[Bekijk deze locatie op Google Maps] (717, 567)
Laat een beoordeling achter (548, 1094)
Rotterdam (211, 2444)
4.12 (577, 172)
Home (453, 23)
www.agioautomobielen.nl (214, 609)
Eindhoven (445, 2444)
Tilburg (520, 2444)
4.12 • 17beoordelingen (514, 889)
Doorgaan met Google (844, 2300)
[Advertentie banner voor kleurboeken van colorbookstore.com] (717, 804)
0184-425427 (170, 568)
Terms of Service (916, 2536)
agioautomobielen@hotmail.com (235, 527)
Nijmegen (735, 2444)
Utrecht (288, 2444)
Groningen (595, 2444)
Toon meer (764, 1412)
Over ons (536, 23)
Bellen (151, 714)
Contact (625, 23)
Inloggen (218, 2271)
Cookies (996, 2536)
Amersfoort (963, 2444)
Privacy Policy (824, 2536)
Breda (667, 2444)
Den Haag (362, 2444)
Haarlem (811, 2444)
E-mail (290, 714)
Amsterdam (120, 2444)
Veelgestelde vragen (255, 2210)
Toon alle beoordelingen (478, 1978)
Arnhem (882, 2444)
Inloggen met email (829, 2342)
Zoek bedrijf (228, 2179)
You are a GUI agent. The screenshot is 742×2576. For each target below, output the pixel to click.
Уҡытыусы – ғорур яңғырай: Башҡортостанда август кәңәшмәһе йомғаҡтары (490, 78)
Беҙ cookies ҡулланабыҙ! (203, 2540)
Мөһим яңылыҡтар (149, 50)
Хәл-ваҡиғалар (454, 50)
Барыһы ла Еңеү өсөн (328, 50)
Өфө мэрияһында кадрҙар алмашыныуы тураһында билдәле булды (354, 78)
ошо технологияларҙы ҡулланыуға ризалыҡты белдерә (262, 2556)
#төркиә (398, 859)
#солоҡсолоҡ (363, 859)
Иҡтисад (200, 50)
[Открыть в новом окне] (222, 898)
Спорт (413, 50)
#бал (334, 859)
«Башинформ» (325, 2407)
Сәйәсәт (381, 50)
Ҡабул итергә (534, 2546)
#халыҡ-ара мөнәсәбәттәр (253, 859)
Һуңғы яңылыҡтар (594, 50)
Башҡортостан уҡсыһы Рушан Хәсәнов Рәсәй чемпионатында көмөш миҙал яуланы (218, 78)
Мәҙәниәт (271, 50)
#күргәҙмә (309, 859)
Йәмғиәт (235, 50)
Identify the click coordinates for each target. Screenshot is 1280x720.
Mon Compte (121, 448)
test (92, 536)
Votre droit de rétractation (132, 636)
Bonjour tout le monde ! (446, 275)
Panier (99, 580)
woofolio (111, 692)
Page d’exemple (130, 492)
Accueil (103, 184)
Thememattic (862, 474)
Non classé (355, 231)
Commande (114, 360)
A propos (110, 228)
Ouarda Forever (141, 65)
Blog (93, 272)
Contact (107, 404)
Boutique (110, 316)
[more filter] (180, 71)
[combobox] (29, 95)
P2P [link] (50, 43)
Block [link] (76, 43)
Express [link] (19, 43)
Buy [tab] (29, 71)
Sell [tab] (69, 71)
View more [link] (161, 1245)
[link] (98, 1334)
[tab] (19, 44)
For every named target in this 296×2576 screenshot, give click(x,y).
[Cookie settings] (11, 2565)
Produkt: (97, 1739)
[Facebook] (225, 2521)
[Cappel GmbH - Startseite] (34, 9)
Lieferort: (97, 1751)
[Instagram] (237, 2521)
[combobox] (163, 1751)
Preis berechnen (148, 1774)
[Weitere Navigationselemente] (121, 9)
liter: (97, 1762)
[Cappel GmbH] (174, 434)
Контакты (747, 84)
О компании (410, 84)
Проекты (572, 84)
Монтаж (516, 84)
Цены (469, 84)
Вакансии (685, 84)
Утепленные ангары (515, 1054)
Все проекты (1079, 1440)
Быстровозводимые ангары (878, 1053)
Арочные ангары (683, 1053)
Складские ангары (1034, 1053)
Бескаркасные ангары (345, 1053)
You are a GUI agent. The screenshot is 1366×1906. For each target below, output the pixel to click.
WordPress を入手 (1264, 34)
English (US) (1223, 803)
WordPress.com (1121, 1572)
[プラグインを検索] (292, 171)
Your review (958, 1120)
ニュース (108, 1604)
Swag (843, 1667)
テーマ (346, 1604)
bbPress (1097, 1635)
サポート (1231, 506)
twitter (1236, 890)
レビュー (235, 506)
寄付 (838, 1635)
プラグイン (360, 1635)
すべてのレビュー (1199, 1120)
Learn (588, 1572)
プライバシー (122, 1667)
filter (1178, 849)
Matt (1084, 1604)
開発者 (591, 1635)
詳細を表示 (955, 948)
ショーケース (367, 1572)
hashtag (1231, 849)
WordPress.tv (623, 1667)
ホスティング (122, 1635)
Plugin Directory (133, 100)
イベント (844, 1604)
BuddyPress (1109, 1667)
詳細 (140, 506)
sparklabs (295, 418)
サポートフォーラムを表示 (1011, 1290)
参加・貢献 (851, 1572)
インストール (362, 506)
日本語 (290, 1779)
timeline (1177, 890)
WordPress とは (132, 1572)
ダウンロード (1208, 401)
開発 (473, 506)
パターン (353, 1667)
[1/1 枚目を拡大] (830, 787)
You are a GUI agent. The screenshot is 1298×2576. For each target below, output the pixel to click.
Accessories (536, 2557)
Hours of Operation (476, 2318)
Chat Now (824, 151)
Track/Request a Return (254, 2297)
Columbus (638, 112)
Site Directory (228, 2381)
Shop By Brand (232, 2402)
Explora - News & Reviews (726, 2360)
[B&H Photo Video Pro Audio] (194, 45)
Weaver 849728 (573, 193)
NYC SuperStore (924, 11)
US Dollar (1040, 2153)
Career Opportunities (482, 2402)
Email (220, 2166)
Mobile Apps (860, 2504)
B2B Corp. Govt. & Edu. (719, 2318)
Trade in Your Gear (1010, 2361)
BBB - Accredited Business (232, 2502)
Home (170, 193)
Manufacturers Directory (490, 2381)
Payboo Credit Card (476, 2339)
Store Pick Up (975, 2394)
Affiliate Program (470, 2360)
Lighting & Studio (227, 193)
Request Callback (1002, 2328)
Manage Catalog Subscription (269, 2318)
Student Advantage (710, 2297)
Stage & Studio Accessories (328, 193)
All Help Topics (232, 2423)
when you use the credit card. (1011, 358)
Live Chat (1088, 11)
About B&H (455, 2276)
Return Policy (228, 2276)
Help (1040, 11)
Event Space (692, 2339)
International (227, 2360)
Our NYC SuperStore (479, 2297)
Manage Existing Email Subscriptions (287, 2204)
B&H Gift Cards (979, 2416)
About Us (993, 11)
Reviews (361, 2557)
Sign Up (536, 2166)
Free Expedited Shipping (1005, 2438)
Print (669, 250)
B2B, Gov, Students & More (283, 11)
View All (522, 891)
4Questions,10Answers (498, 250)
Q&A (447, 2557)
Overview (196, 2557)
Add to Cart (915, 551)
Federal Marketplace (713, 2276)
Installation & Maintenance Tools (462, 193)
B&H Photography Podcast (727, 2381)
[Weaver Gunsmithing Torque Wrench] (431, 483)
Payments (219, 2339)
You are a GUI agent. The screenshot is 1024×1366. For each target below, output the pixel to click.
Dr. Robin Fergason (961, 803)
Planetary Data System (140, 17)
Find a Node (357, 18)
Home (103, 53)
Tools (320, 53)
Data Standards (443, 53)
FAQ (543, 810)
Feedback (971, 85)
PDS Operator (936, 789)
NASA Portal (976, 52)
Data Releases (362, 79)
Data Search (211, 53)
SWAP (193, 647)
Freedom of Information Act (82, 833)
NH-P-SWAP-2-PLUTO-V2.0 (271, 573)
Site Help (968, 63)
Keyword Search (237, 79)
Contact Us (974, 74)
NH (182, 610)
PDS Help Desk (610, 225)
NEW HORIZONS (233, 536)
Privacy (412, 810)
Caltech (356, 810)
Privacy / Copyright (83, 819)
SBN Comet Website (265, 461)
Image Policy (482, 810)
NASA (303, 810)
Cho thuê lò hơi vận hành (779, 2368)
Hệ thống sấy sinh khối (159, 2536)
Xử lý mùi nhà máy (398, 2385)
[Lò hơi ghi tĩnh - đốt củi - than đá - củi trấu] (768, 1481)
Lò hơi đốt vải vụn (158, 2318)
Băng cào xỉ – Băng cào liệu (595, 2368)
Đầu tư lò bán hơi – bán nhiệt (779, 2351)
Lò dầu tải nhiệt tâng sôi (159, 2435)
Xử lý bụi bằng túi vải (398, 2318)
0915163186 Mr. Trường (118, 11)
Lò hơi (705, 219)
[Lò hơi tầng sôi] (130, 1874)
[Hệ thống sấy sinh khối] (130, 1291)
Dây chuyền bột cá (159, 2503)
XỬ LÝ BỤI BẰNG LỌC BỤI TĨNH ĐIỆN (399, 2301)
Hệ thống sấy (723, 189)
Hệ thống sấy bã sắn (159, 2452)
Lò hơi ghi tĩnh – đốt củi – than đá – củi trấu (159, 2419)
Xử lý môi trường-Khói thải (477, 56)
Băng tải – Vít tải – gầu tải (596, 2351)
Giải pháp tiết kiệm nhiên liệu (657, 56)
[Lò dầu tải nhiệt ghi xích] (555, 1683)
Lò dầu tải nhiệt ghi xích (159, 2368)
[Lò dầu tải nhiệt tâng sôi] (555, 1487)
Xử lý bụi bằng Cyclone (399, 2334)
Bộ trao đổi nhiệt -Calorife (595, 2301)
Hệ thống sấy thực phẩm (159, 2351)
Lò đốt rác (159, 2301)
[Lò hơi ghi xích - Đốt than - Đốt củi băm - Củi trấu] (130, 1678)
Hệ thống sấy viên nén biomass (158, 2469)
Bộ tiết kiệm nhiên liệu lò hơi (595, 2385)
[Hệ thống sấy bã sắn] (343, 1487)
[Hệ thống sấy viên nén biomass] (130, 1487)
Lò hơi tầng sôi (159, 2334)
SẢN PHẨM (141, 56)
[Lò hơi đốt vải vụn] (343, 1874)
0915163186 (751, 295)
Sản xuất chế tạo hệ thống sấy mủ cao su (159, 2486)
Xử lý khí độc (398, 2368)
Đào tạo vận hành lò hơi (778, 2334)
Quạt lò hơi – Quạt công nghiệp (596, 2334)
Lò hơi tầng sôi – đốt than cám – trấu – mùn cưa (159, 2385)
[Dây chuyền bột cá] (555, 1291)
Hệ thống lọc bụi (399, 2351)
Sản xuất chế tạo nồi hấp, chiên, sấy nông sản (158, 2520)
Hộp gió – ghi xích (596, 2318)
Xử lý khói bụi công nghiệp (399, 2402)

Task → Extract the lines of the preceding material that run from the line with "Сәйәсәт (381, 50)" through the line with "Panier (99, 580)", inclusive, reproducing them exactly and adding nothing.

Exercise solution →
Сәйәсәт (381, 50)
Ҡабул итергә (534, 2546)
#халыҡ-ара мөнәсәбәттәр (253, 859)
Һуңғы яңылыҡтар (594, 50)
Башҡортостан уҡсыһы Рушан Хәсәнов Рәсәй чемпионатында көмөш миҙал яуланы (218, 78)
Мәҙәниәт (271, 50)
#күргәҙмә (309, 859)
Йәмғиәт (235, 50)
Identify the click coordinates for each target. Screenshot is 1280x720.
Mon Compte (121, 448)
test (92, 536)
Votre droit de rétractation (132, 636)
Bonjour tout le monde ! (446, 275)
Panier (99, 580)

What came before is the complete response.